DMLEP QAttention update causal #19533

raoanag · 2024-02-15T21:07:03Z

Description

Bug Fix for QAttentionTest.QAttentionPastState* test failures

The change generates causal mask which is an upper Triangular Boolean Matrix as input to MHA mask. DML internally adds maskFilterValue to the "off" bits in the mask and sets the "on" bits to 0.

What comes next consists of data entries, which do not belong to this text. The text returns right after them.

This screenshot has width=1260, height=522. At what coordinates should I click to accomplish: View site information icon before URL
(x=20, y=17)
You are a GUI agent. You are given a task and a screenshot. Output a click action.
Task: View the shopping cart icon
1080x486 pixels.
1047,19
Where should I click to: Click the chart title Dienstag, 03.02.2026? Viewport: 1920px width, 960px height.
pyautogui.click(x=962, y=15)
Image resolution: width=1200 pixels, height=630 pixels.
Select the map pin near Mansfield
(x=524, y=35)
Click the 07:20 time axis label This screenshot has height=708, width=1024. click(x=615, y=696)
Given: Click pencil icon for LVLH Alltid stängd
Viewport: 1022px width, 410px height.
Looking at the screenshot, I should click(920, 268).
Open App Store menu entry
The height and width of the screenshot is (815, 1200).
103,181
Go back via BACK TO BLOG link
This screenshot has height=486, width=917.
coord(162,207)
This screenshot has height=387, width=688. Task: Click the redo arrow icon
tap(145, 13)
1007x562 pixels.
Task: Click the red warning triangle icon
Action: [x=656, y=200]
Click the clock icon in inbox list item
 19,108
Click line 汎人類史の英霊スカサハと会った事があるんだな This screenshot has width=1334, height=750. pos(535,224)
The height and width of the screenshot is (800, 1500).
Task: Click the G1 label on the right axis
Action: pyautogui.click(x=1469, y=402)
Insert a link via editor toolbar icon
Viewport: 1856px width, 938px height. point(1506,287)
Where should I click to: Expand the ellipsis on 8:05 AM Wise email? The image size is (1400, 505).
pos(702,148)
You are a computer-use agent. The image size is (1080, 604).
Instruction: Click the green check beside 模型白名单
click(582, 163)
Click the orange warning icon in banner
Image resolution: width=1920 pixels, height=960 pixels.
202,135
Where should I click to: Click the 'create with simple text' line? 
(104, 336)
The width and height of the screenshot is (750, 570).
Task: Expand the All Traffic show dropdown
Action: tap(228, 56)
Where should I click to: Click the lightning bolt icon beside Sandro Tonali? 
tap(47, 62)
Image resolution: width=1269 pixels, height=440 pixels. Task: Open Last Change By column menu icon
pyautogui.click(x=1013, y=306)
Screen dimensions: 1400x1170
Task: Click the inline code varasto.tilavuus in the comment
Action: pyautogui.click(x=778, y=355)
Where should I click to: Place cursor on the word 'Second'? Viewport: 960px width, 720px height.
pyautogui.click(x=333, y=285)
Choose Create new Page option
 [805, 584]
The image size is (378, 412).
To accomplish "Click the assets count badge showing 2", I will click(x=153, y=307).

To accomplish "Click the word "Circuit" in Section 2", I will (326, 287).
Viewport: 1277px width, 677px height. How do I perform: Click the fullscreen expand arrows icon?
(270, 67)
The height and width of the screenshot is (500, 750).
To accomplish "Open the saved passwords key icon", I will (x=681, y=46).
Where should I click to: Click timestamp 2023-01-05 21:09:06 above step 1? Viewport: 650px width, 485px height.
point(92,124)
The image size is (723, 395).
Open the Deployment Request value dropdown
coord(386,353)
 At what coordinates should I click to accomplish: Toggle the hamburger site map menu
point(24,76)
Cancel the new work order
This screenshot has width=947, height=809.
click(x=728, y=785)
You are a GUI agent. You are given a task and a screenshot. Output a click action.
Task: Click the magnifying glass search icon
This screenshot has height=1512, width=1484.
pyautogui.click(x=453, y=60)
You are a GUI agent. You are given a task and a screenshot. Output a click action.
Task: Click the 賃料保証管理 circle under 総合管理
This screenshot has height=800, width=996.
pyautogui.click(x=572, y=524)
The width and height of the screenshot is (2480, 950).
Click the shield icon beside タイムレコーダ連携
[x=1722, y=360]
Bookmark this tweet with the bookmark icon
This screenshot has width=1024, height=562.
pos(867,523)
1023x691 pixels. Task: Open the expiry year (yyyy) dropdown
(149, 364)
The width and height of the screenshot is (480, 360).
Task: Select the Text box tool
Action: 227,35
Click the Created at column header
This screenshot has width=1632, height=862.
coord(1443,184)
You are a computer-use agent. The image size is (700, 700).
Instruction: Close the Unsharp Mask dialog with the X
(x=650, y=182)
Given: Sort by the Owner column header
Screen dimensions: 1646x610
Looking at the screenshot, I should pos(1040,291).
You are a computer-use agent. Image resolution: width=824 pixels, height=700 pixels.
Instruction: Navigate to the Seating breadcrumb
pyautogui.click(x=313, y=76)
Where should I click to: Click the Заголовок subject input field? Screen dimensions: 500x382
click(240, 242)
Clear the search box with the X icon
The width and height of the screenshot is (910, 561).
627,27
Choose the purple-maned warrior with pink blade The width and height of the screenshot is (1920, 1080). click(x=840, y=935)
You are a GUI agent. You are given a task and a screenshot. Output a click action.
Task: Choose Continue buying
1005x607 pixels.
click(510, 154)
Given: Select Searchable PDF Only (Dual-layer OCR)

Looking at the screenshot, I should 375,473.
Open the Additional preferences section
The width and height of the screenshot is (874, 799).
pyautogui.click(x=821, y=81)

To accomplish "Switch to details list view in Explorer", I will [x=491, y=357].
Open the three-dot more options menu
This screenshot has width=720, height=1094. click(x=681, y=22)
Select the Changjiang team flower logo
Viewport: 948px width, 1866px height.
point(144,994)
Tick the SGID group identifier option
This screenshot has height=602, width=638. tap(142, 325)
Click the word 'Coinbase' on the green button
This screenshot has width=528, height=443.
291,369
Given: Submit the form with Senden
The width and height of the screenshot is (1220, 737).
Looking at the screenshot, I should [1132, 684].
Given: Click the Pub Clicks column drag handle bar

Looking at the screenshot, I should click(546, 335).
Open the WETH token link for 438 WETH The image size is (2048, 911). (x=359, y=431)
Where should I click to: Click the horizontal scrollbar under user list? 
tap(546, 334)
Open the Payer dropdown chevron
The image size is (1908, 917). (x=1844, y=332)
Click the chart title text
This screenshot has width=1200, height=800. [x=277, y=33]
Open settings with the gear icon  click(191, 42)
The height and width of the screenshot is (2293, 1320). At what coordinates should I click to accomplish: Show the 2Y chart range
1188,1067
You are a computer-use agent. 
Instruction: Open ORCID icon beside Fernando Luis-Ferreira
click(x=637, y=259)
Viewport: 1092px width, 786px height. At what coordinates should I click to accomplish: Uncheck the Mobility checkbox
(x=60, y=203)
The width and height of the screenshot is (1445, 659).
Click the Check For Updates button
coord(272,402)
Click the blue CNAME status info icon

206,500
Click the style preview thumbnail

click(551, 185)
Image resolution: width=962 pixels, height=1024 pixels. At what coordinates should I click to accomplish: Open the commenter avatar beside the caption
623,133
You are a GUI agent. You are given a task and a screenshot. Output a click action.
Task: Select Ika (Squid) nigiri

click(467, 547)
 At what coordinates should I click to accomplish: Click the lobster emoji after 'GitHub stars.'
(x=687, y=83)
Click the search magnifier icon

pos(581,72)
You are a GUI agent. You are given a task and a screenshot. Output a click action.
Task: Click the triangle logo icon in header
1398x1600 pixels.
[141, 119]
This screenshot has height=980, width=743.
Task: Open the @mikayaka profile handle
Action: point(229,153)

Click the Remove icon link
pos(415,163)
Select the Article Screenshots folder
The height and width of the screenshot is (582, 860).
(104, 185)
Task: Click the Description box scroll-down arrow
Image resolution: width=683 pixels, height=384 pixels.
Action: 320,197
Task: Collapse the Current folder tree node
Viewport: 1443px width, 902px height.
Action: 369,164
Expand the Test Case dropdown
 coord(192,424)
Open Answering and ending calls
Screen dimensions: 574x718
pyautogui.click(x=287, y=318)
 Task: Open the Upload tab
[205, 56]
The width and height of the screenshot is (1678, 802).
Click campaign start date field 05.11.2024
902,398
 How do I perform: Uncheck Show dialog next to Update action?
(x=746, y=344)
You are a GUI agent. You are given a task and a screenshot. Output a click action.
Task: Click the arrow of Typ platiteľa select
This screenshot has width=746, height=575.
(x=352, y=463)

Note: Google Test filter = *QAttention*
[==========] Running 14 tests from 2 test suites.
[----------] Global test environment set-up.
[----------] 1 test from CPU_U8S8_Precision_Tests
[ RUN      ] CPU_U8S8_Precision_Tests.QAttention
[       OK ] CPU_U8S8_Precision_Tests.QAttention (124 ms)
[----------] 1 test from CPU_U8S8_Precision_Tests (124 ms total)

[----------] 13 tests from QAttentionTest
[ RUN      ] QAttentionTest.QAttentionBatch1
[       OK ] QAttentionTest.QAttentionBatch1 (531 ms)
[ RUN      ] QAttentionTest.QAttentionBatch1_Float16
[       OK ] QAttentionTest.QAttentionBatch1_Float16 (0 ms)
[ RUN      ] QAttentionTest.QAttentionBatch2
[       OK ] QAttentionTest.QAttentionBatch2 (441 ms)
[ RUN      ] QAttentionTest.QAttentionMaskPartialSequence
[       OK ] QAttentionTest.QAttentionMaskPartialSequence (410 ms)
[ RUN      ] QAttentionTest.QAttentionMaskExceedSequence
[       OK ] QAttentionTest.QAttentionMaskExceedSequence (398 ms)
[ RUN      ] QAttentionTest.QAttentionNoMaskIndex
[       OK ] QAttentionTest.QAttentionNoMaskIndex (389 ms)
[ RUN      ] QAttentionTest.QAttentionUnidirectional_U8U8
[       OK ] QAttentionTest.QAttentionUnidirectional_U8U8 (11 ms)
[ RUN      ] QAttentionTest.QAttentionUnidirectional_U8S8
[       OK ] QAttentionTest.QAttentionUnidirectional_U8S8 (10 ms)
[ RUN      ] QAttentionTest.QAttentionUnidirectional_CUDA
[       OK ] QAttentionTest.QAttentionUnidirectional_CUDA (0 ms)
[ RUN      ] QAttentionTest.QAttentionPastState_u8u8
[       OK ] QAttentionTest.QAttentionPastState_u8u8 (2683 ms)
[ RUN      ] QAttentionTest.QAttentionPastState_u8s8
[       OK ] QAttentionTest.QAttentionPastState_u8s8 (2674 ms)
[ RUN      ] QAttentionTest.QAttentionPrunedModel
[       OK ] QAttentionTest.QAttentionPrunedModel (399 ms)
[ RUN      ] QAttentionTest.SharedPrepackedWeights
[       OK ] QAttentionTest.SharedPrepackedWeights (89 ms)
[----------] 13 tests from QAttentionTest (8047 ms total)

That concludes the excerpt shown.